Modeling with cryo-EM
Step 1: Search for suitable templates
For this step of the tutorial, all input and output files can be found in the step1_search directory of the file archive available on the index page.
The very first thing to do is to put the 'target' sequence of TvLDH into a form that can be read by MODELLER. The file TvLDH.ali can be created with any text editor (e.g. Windows Notepad, Mac TextEdit, Linux gedit, emacs, vi etc.) Note that this file, like most of the files used by MODELLER, should be plain text - do not use a word processor (e.g. Microsoft Word, OpenOffice) to create it! (If using TextEdit, select "Make Plain Text" from the "Format" menu; if using Notepad, make sure you select "ANSI" encoding when you save the file, not "Unicode" or "UTF-8".)

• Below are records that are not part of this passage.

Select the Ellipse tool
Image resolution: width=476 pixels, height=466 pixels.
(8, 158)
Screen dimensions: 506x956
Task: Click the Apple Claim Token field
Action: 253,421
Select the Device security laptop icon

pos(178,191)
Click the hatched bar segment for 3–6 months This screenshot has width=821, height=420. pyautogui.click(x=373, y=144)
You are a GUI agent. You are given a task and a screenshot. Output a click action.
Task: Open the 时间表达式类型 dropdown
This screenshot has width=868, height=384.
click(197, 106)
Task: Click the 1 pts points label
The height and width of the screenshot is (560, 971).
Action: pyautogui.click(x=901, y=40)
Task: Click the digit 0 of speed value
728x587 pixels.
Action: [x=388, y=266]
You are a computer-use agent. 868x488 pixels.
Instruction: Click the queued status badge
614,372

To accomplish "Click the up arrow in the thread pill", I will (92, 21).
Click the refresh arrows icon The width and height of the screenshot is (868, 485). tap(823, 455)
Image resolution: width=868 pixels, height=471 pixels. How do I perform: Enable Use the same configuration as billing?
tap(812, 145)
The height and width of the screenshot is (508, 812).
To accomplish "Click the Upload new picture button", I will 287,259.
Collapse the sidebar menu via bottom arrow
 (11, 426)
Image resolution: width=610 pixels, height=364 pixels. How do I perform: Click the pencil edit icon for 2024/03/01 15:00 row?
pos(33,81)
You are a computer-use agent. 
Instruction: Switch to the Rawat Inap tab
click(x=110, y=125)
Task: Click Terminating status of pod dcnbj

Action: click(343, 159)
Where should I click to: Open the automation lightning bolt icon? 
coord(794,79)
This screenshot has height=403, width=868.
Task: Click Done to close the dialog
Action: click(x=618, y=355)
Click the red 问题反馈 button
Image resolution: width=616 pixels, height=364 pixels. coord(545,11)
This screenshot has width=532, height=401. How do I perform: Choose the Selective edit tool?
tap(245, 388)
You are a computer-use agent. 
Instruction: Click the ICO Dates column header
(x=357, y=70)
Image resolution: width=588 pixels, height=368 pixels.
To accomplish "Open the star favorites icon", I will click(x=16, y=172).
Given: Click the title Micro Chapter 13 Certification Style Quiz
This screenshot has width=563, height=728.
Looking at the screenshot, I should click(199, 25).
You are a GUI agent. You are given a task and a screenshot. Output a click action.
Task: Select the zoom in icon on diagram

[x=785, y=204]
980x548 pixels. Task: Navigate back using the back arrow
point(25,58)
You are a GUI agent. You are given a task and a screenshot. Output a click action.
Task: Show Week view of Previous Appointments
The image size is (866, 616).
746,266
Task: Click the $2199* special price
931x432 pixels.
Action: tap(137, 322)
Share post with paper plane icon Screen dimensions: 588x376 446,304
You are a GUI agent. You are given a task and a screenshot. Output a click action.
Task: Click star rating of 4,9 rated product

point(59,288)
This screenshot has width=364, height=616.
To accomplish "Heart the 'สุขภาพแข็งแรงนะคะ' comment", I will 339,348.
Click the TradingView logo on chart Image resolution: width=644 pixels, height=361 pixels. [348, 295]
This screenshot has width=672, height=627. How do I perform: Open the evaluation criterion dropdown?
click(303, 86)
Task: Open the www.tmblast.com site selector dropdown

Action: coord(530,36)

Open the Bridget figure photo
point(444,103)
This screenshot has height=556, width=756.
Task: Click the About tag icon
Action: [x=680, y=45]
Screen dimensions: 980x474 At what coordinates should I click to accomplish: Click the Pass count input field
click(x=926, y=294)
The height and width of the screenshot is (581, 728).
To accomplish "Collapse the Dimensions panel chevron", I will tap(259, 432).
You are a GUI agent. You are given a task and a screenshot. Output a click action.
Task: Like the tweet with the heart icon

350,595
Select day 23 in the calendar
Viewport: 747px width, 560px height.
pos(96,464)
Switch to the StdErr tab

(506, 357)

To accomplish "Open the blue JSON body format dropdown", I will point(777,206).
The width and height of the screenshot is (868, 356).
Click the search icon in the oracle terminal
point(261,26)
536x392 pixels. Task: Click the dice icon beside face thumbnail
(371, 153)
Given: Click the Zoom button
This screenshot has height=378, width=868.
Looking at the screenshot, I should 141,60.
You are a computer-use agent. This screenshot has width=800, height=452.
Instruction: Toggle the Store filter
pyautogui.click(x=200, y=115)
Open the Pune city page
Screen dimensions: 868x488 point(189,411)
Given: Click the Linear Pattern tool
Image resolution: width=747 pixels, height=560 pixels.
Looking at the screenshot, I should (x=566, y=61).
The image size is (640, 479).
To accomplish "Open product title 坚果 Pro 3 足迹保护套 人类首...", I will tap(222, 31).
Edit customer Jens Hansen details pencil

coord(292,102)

>P1;TvLDH sequence::::::::: MSEAAHVLITGAAGQIGYILSHWIASGELYGDRQVYLHLLDIPPAMNRLTALTMELEDCAFPHLAGFVATTDPKA AFKDIDCAFLVASMPLKPGQVRADLISSNSVIFKNTGEYLSKWAKPSVKVLVIGNPDNTNCEIAMLHAKNLKPEN FSSLSMLDQNRAYYEVASKLGVDVKDVHDIIVWGNHGESMVADLTQATFTKEGKTQKVVDVLDHDYVFDTFFKKI GHRAWDILEHRGFTSAASPTKAAIQHMKAWLFGTAPGEVLSMGIPVPEGNPYGIKPGVVFSFPCNVDKEGKIHVV EGFKVNDWLREKLDFTEKDLFHEKEIALNHLAQGG*
File: TvLDH.ali
This file is in the PIR alignment format. The first line contains the sequence code, in the format ">P1;code". The code is used by MODELLER to extract sequences from an alignment file containing multiple sequences, as shall be seen later. The second line with ten fields separated by colons generally contains information about the structure file, if applicable. Only the first of these fields is used for sequences, "sequence" (indicating that the file contains a sequence without known structure). The remaining lines in the file contain the sequence of TvLDH, with "*" marking its end. The standard one-letter amino acid codes are used. (Note that they must be upper case; some lower case letters are used for non-standard residues. See the file modlib/restyp.lib in the Modeller distribution for more information.)
In order to search for sequences similar to this one, a database of known sequences is required. This is the file pdb_95.pir, which can be found in the file archive on the index page (in the step1_search directory). Alternatively, up to date copies can be downloaded from the MODELLER website. This file is also in PIR format, and contains sequences for the structures in the PDB database. (To eliminate redundancy, the PDB sequences are clustered at 95% identity and only the cluster representatives are included in this file.) Unlike the sequence file created earlier, the second line of each sequence typically starts with structureX or structureN. This indicates to MODELLER that that an X-ray or NMR structure for the sequence is available, and provides the PDB file name, residue numbers, and chain IDs, to allow MODELLER to read the corresponding atomic coordinates if needed.
As a first demonstration of the use of MODELLER, the database of known sequences will be filtered and converted from PIR format to binary format. (MODELLER can work with either format, but binary files are much faster to use.) To run MODELLER, a Python script file must be created, here named convert_db.py:
from modeller import * log.verbose() env = Environ() sdb = SequenceDB(env) sdb.convert(seq_database_file='pdb_95.pir', seq_database_format='PIR', chains_list='ALL', minmax_db_seq_len=(30, 4000), clean_sequences=True, outfile='pdb_95.hdf5')
File: convert_db.py
The script, taken line by line, does the following:
- Imports the 'modeller' Python module. This is typically the first line in any MODELLER Python script.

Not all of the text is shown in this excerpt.